Speaking on the sidelines of the Future Minerals Forum in Riyadh, Saudi Arabia, Weir said there is long-term issue in providing an ample supply of metals like copper, lithium, cobalt, and nickel.
This comes amid a backdrop of strong demand, with some analysts forecasting nickel and lithium consumption in batteries to rise by 220% and 400% respectively by 2030, he noted.
“That demand has to be met. Non-ferrous metals like aluminium are essential to decarbonization, while zinc is critical for infrastructure – the future is metals-intensive. Copper is the main metal required for the transition,” he told Fastmarkets.
According to Weir, the shortfall in supply of materials required for the world to meet its net-zero targets will also likely be accompanied by an increase in mergers and acquisitions due to the desire for fast access to production, a process that some of the larger mining companies have already begun.
“You cannot continue to keep paying dividends; you need to sustain growth,” he said.
Regulation is also playing a role, he noted, citing the US Inflation Reduction Act as providing incentives for projects to be developed.
“Again, it’s not lowering standards, it’s just making sure you get the environmental impact assessment right, along with all other conditions for the project,” he added.
It’s not a one-size-fits-all situation, however: Weir noted that work needs to be done to raise the economic prosperity of countries which rely on hydrocarbons and can’t afford to transition immediately.
“Governments adopt different approaches and ones that they can afford.
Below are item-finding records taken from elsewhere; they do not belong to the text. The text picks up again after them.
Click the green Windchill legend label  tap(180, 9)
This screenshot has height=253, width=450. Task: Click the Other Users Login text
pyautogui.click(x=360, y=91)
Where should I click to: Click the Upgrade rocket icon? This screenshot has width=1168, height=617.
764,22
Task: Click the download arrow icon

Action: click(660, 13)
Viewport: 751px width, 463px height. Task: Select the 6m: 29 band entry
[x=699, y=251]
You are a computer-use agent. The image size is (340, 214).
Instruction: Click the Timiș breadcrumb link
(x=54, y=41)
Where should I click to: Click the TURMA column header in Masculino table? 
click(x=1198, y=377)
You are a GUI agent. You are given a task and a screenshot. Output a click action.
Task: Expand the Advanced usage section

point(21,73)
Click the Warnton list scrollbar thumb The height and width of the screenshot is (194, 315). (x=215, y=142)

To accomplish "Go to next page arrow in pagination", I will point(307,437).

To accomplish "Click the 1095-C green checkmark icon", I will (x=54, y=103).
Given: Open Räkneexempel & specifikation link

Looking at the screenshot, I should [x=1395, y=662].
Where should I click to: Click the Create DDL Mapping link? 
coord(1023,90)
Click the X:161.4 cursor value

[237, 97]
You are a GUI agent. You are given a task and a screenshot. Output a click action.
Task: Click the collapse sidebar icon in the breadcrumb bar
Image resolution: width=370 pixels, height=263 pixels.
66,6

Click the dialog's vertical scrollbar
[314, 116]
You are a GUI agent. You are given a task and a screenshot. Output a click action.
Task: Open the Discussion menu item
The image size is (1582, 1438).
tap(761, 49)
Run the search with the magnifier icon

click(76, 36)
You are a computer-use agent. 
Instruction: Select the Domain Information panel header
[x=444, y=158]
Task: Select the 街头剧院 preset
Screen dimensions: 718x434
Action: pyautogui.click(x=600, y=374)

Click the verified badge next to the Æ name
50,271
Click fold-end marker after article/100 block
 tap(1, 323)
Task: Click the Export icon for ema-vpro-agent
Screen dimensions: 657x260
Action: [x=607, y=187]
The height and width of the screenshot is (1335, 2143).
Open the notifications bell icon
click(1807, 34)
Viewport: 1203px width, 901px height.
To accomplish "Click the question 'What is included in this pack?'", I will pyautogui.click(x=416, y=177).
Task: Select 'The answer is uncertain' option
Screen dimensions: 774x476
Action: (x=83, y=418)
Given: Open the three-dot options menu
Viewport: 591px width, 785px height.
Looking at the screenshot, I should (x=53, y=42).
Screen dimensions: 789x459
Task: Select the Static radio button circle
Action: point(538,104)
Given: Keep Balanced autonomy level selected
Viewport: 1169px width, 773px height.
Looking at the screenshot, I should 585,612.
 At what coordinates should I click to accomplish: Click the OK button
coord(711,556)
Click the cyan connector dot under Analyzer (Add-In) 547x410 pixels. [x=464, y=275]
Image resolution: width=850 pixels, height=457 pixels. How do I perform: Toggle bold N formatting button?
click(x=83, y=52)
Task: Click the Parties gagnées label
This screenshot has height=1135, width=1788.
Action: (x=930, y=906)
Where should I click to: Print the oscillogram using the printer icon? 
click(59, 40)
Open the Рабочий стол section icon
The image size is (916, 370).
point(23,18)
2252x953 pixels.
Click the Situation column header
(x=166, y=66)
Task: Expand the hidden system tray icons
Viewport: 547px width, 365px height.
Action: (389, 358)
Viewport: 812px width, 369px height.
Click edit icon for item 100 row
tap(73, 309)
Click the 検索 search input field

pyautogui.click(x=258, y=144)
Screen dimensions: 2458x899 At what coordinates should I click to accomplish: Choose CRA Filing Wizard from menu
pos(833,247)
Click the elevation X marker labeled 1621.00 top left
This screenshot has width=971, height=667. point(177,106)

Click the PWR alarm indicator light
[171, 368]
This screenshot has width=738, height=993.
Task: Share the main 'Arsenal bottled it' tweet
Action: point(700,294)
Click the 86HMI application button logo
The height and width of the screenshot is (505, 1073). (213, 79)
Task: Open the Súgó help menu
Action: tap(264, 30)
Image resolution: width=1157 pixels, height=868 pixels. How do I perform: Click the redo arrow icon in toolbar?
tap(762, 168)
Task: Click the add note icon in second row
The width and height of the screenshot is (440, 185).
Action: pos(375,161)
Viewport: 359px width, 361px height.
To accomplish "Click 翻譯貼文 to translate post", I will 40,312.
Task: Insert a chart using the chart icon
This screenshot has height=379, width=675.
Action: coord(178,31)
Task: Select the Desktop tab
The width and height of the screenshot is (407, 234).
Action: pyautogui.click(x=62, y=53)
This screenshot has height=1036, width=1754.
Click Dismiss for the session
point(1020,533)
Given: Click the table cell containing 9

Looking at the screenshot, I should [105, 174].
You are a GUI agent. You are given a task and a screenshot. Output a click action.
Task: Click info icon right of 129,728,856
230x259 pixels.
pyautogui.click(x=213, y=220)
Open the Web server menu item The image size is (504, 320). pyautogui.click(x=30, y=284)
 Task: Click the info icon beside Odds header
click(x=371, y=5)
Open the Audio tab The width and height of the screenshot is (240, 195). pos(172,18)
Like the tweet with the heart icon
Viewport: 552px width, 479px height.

We have a global metal price but not a global carbon price. It’s very challenging,” he said.
To assist in preparations for tracing supply chain emissions, Trafigura developed a carbon calculator tool internally. But Weir said the company soon realized the challenge of calculating carbon “required an industry-level solution.”
“We entered the partnership with Palantir Technologies to provide a platform for industry collaboration and to use their expertise in data security and analytics. Palantir is taking the lead,” Weir told Fastmarkets.
“We want the industry to use it as a tool to calculate and share accurate supply chain emissions data - it’s not about Trafigura trying to get some advantage out of it, the income generated isn’t going to move the needle. It’s about finding a way to provide our customers with the carbon intensity of materials we deliver,” he added.